§ WORK REQUIRED
Return the full listing exactly as it is written.

§ DATA LISTING
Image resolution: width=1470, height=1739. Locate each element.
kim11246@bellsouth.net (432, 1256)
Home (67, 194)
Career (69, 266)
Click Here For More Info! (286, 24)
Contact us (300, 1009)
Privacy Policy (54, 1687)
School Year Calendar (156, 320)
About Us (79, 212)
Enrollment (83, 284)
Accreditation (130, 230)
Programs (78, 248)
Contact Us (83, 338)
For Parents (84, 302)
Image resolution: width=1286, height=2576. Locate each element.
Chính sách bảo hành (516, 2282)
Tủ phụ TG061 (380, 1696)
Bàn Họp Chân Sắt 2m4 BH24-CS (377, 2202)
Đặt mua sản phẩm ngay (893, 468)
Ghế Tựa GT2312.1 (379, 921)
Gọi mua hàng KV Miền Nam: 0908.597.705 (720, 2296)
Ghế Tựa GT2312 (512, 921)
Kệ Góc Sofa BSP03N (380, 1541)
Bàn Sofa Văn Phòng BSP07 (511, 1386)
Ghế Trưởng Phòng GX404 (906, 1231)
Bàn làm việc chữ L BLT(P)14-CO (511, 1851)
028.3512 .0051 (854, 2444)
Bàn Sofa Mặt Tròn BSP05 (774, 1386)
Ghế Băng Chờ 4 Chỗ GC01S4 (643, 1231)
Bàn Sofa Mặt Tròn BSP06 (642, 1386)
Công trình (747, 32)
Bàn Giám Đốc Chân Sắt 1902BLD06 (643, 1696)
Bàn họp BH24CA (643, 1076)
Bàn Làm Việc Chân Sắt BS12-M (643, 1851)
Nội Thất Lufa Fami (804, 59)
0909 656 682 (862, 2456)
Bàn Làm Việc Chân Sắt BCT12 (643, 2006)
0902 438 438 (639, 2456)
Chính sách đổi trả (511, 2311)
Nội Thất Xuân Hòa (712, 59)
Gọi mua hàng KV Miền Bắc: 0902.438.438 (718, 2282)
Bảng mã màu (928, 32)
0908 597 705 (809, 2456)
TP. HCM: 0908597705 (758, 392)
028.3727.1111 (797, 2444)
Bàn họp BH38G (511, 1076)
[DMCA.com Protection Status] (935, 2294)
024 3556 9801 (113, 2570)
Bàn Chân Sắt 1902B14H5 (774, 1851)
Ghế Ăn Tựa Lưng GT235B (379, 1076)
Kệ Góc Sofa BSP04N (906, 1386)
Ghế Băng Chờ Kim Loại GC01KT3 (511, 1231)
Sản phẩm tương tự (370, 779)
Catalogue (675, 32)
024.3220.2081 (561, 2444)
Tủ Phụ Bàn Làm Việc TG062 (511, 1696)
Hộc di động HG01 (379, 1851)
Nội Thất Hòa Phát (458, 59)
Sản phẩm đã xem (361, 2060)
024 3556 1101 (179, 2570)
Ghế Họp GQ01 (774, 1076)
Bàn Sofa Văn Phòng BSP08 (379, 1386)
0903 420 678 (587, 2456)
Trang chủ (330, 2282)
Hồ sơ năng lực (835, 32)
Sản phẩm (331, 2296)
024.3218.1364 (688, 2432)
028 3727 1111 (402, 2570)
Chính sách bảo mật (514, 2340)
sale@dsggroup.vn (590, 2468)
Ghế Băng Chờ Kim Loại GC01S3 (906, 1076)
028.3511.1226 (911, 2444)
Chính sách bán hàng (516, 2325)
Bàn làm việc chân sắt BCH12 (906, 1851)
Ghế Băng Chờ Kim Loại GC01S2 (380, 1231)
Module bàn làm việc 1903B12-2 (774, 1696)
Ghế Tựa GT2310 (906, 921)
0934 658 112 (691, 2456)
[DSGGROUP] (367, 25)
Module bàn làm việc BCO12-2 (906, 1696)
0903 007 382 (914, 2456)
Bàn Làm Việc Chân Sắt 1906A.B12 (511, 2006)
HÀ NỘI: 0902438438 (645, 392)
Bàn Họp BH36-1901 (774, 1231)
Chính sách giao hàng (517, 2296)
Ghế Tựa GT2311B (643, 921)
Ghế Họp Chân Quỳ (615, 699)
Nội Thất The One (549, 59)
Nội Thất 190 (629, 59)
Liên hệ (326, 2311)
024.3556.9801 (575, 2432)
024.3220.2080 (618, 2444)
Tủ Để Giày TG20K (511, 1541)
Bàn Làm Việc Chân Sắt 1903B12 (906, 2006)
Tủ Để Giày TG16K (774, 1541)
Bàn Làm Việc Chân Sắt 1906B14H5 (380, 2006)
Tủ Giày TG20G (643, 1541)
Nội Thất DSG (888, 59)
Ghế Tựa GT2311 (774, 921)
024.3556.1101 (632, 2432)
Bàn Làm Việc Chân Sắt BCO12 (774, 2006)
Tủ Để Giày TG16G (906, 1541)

§ YOUR RESPONSE
Image resolution: width=1470, height=1739. Locate each element.
kim11246@bellsouth.net (432, 1256)
Home (67, 194)
Career (69, 266)
Click Here For More Info! (286, 24)
Contact us (300, 1009)
Privacy Policy (54, 1687)
School Year Calendar (156, 320)
About Us (79, 212)
Enrollment (83, 284)
Accreditation (130, 230)
Programs (78, 248)
Contact Us (83, 338)
For Parents (84, 302)
Image resolution: width=1286, height=2576. Locate each element.
Chính sách bảo hành (516, 2282)
Tủ phụ TG061 (380, 1696)
Bàn Họp Chân Sắt 2m4 BH24-CS (377, 2202)
Đặt mua sản phẩm ngay (893, 468)
Ghế Tựa GT2312.1 (379, 921)
Gọi mua hàng KV Miền Nam: 0908.597.705 (720, 2296)
Ghế Tựa GT2312 (512, 921)
Kệ Góc Sofa BSP03N (380, 1541)
Bàn Sofa Văn Phòng BSP07 (511, 1386)
Ghế Trưởng Phòng GX404 (906, 1231)
Bàn làm việc chữ L BLT(P)14-CO (511, 1851)
028.3512 .0051 (854, 2444)
Bàn Sofa Mặt Tròn BSP05 (774, 1386)
Ghế Băng Chờ 4 Chỗ GC01S4 (643, 1231)
Bàn Sofa Mặt Tròn BSP06 (642, 1386)
Công trình (747, 32)
Bàn Giám Đốc Chân Sắt 1902BLD06 (643, 1696)
Bàn họp BH24CA (643, 1076)
Bàn Làm Việc Chân Sắt BS12-M (643, 1851)
Nội Thất Lufa Fami (804, 59)
0909 656 682 (862, 2456)
Bàn Làm Việc Chân Sắt BCT12 (643, 2006)
0902 438 438 (639, 2456)
Chính sách đổi trả (511, 2311)
Nội Thất Xuân Hòa (712, 59)
Gọi mua hàng KV Miền Bắc: 0902.438.438 (718, 2282)
Bảng mã màu (928, 32)
0908 597 705 (809, 2456)
TP. HCM: 0908597705 (758, 392)
028.3727.1111 (797, 2444)
Bàn họp BH38G (511, 1076)
[DMCA.com Protection Status] (935, 2294)
024 3556 9801 (113, 2570)
Bàn Chân Sắt 1902B14H5 (774, 1851)
Ghế Ăn Tựa Lưng GT235B (379, 1076)
Kệ Góc Sofa BSP04N (906, 1386)
Ghế Băng Chờ Kim Loại GC01KT3 (511, 1231)
Sản phẩm tương tự (370, 779)
Catalogue (675, 32)
024.3220.2081 (561, 2444)
Tủ Phụ Bàn Làm Việc TG062 (511, 1696)
Hộc di động HG01 (379, 1851)
Nội Thất Hòa Phát (458, 59)
Sản phẩm đã xem (361, 2060)
024 3556 1101 (179, 2570)
Ghế Họp GQ01 (774, 1076)
Bàn Sofa Văn Phòng BSP08 (379, 1386)
0903 420 678 (587, 2456)
Trang chủ (330, 2282)
Hồ sơ năng lực (835, 32)
Sản phẩm (331, 2296)
024.3218.1364 (688, 2432)
028 3727 1111 (402, 2570)
Chính sách bảo mật (514, 2340)
sale@dsggroup.vn (590, 2468)
Ghế Băng Chờ Kim Loại GC01S3 (906, 1076)
028.3511.1226 (911, 2444)
Chính sách bán hàng (516, 2325)
Bàn làm việc chân sắt BCH12 (906, 1851)
Ghế Băng Chờ Kim Loại GC01S2 (380, 1231)
Module bàn làm việc 1903B12-2 (774, 1696)
Ghế Tựa GT2310 (906, 921)
0934 658 112 (691, 2456)
[DSGGROUP] (367, 25)
Module bàn làm việc BCO12-2 (906, 1696)
0903 007 382 (914, 2456)
Bàn Làm Việc Chân Sắt 1906A.B12 (511, 2006)
HÀ NỘI: 0902438438 (645, 392)
Bàn Họp BH36-1901 (774, 1231)
Chính sách giao hàng (517, 2296)
Ghế Tựa GT2311B (643, 921)
Ghế Họp Chân Quỳ (615, 699)
Nội Thất The One (549, 59)
Nội Thất 190 (629, 59)
Liên hệ (326, 2311)
024.3556.9801 (575, 2432)
024.3220.2080 (618, 2444)
Tủ Để Giày TG20K (511, 1541)
Bàn Làm Việc Chân Sắt 1903B12 (906, 2006)
Tủ Để Giày TG16K (774, 1541)
Bàn Làm Việc Chân Sắt 1906B14H5 (380, 2006)
Tủ Giày TG20G (643, 1541)
Nội Thất DSG (888, 59)
Ghế Tựa GT2311 (774, 921)
024.3556.1101 (632, 2432)
Bàn Làm Việc Chân Sắt BCO12 (774, 2006)
Tủ Để Giày TG16G (906, 1541)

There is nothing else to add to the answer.